Gifts are Manifestations of the Spirit
Paul offers a breakdown along these lines in 12:4-6, where he mentions different kinds of gifts, service, and working. He probably doesn't intend for these to be identified as three different things, because he links each one with a member of the Godhead: the same Spirit, the same Lord, and the same God are behind all three. They are simply three ways of communicating the same thing--God is active in his church, gracing people with the resources they need to build up the church and function as one body--the body of Christ (which also happens to be the point of his teaching in 12:12-31).
A better way to understand what Paul means by this terminology is to look at how Paul communicates this in 12:7--he calls these things "manifestations of the Spirit." And they're given for the common good. He summarizes his teaching in 12:11 this way: "All these are the work of one and the same Spirit, and he distributes them to each one, just as he determines."
So these manifestations are given, not by our ability to learn and grow and acquire, but by the Spirit, as he decides. He does this for the common good.
Gifts are for the Common Good
Isn't that interesting? Your ability to serve in an area, or your interest in a particular work, is given to you by the Spirit so you can contribute to the common good.
The different kinds of manifestations are not as important as the manifester and his purpose. It's this lesson--not a lesson about what type of gifts we have or which gifts even exist--that the Corinthian Christians and contemporary Christians need to learn.

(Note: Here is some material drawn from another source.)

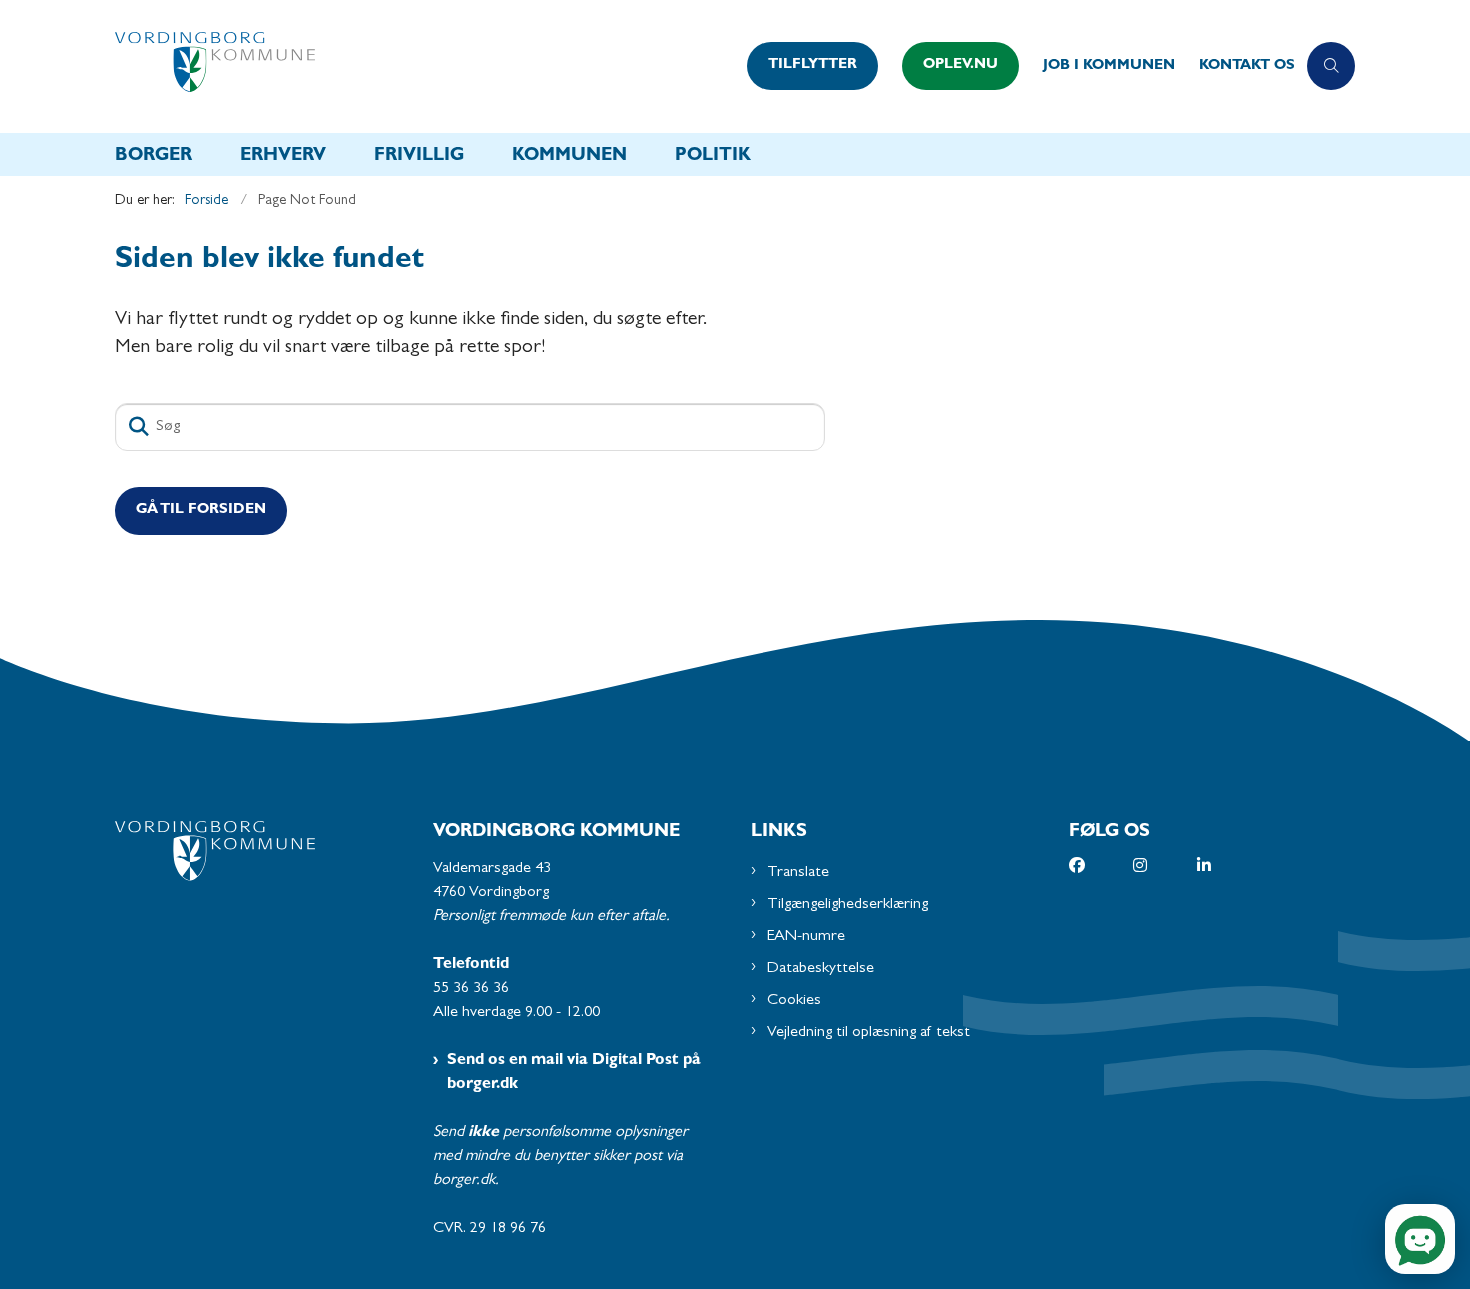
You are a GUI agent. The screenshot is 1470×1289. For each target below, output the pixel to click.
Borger (153, 157)
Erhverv (283, 157)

The Corinthians were competing with each other. They thought that competition for the "more spiritual" gifts, and the pride that resulted from such competition, was a good thing. This is why Paul interrupts his teaching to discuss love (see 13:1; 14:12). Without love, the practice of spiritual manifestations is empty and does no good.
We are not supposed to compete for the common good, but to cooperate together as one body for Christ's benefit, and to contribute to the common good by serving or working in whatever place the Spirit has placed us. The Spirit gives us ways of serving and working and we simply need to be obedient. This is how we work for the common good, and the result is that everyone is served, the church is built up, and Christ is honored and glorified.

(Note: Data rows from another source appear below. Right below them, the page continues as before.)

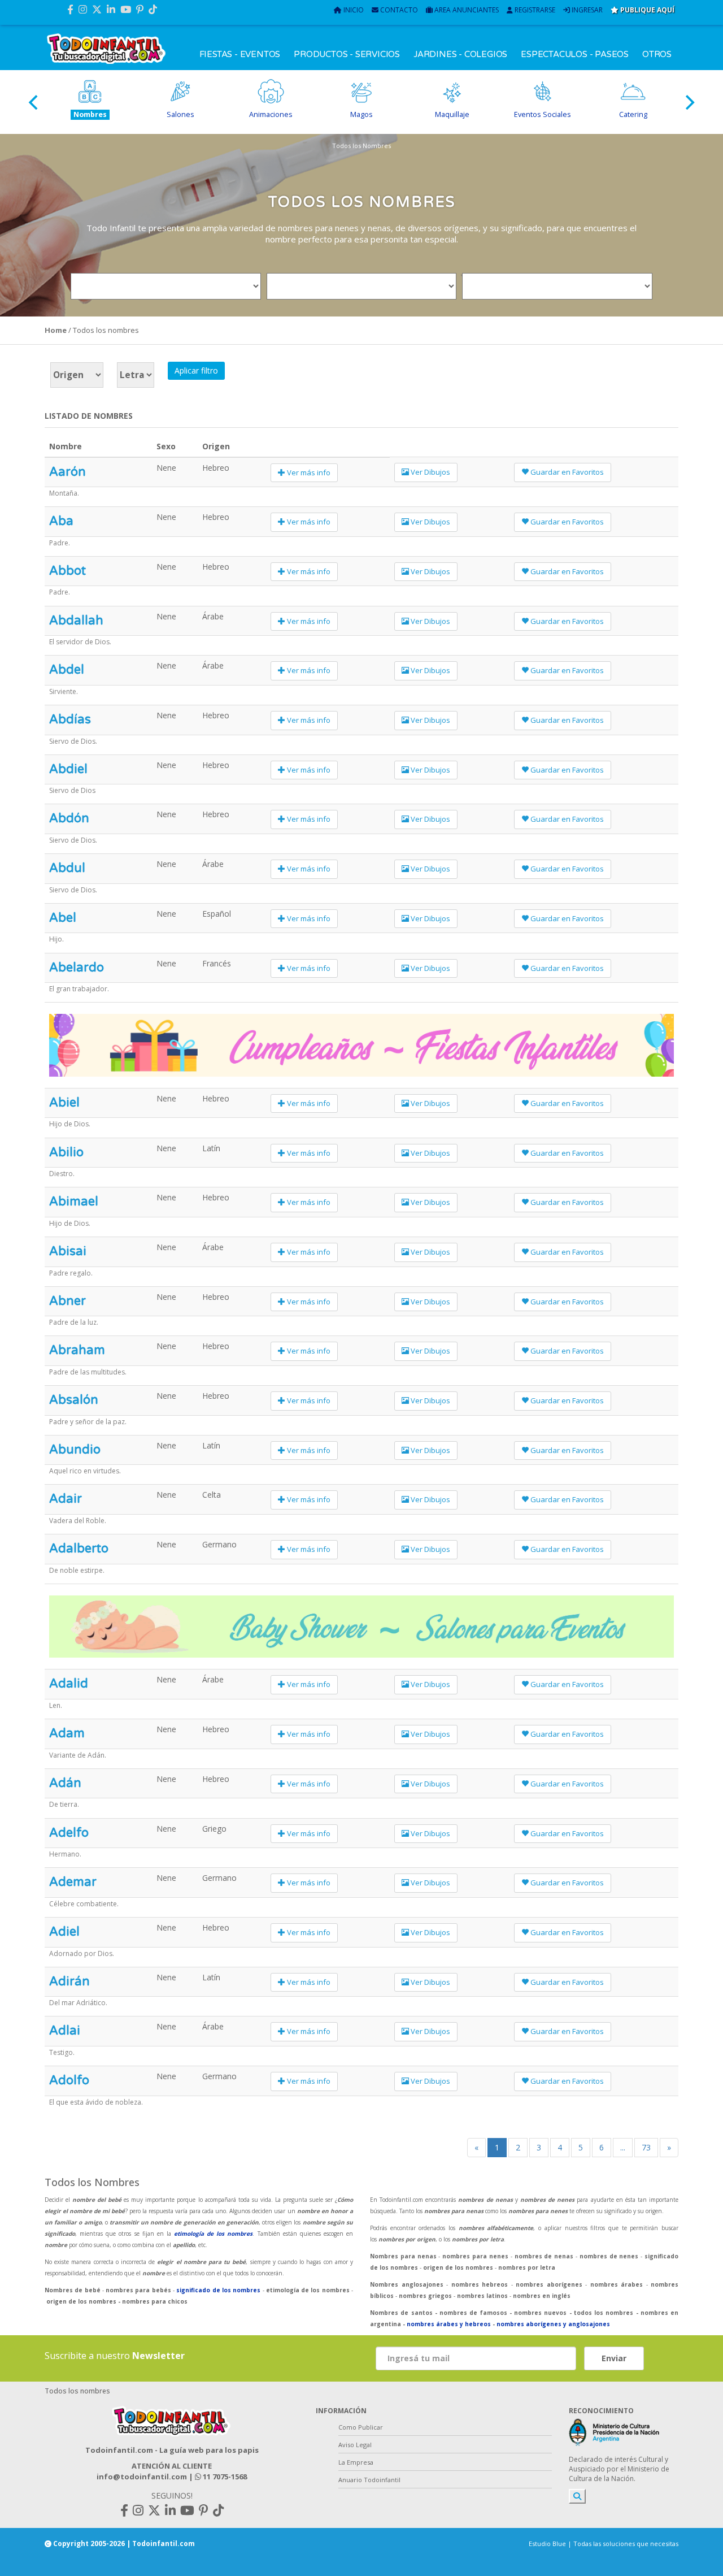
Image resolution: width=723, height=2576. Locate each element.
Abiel (64, 1102)
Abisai (67, 1251)
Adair (65, 1498)
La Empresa (355, 2462)
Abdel (66, 669)
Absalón (73, 1400)
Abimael (73, 1201)
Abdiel (68, 769)
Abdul (67, 868)
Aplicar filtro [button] (196, 370)
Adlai (64, 2030)
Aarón (67, 472)
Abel (62, 917)
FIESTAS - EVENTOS (240, 54)
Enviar (614, 2358)
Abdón (69, 818)
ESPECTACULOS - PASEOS (575, 54)
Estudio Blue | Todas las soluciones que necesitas (603, 2543)
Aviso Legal (355, 2444)
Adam (67, 1733)
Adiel (64, 1931)
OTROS (657, 54)
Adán (65, 1783)
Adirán (69, 1981)
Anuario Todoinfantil (369, 2479)
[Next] (688, 102)
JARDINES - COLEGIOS (460, 54)
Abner (67, 1301)
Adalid (68, 1683)
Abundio (75, 1449)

How do we know whether we're cooperating for or contributing to the common good, rather than competing for it? By our ability to look within ourselves and assure others that we are honoring Jesus. This is what Paul means when he says, "No one who is speaking by the Spirit of God says, 'Jesus be cursed,' and no one can say, 'Jesus is Lord,' except by the Holy Spirit" (12:3). If your work or service is causing division and competition and is tearing people apart, you are not operating under the Lordship of Jesus.